Retórica, metafísica e verdade
a condição heteronímica do homem

Gabriel Cid de Garcia (UERJ)

 

Desde a aurora da história do pensamento, a razão tem sido associada e confundida com algo de superior, distinguindo-se como uma faculdade de um sujeito que pode, por meio da reflexão, formular alguma verdade que seja universalmente válida. A heteronímia pessoana, à medida que confere uma diversificação de vozes que reclamam lugares diferenciais para o surgimento de um sujeito que é desde sempre múltiplo, nos permite rever a própria constituição dos discursos verídicos, pensando a própria história da metafísica ocidental como uma exímia construção retórica de domesticação do pensamento. Pessoa e seus heterônimos expressam a existência de uma homonímia fundamental entre certeza e incerteza, admitindo o âmbito do falso, do fingimento, como anterior ao sujeito constituído da modernidade.
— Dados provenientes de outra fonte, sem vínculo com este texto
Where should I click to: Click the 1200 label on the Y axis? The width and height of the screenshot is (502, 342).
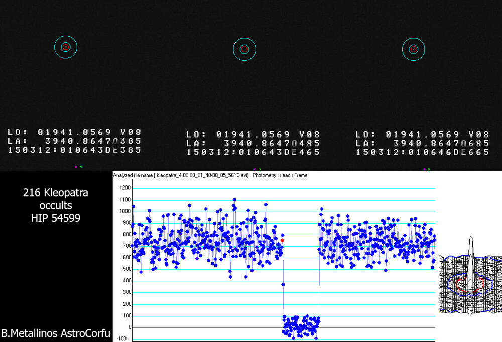point(123,188)
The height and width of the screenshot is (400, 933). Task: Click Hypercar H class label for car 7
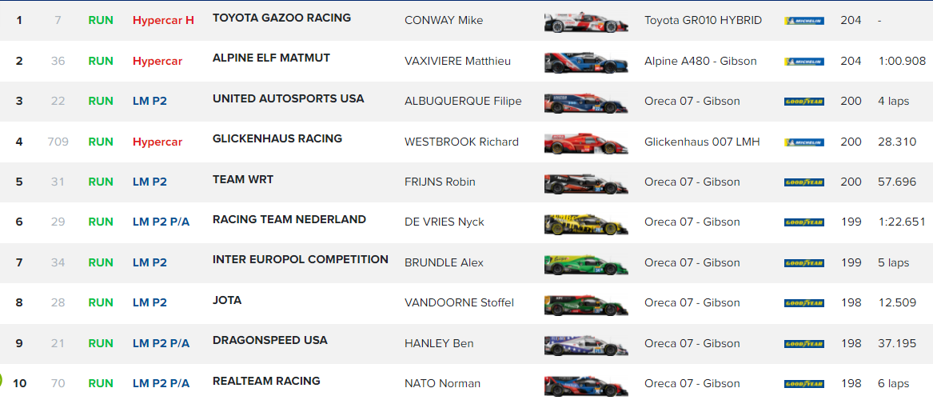click(163, 21)
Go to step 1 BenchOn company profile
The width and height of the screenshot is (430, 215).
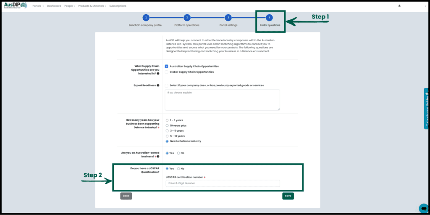click(145, 18)
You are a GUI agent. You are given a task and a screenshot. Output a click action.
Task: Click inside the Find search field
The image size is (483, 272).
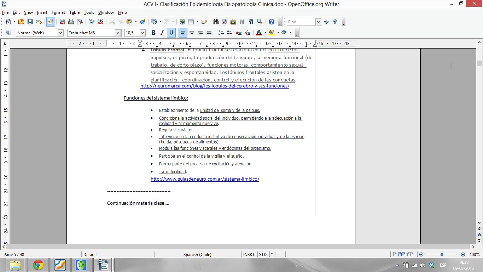pyautogui.click(x=301, y=22)
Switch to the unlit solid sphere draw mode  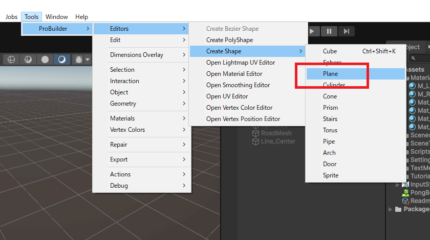[45, 59]

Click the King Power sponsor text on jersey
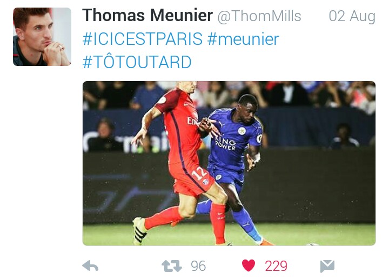coord(225,143)
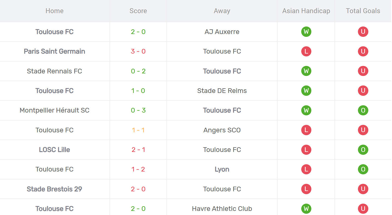Click the W badge in the AJ Auxerre row

point(306,32)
Como a linguagem não pode ser dissociada de aspectos retóricos inconscientes, é possível pensar uma condição heteronímica para o homem, animada por uma potência impessoal que reenvia à razão seus aspectos afetivos, particulares e poéticos. Ainda que se escreva como um fingidor, este reclama para si sua realidade heterônoma, evidenciando as potências retóricas que produzem seus efeitos e elegem, no lugar de um mundo guiado pela imutabilidade de critérios de verdade, as aparências e ilusões que o povoam e o constituem.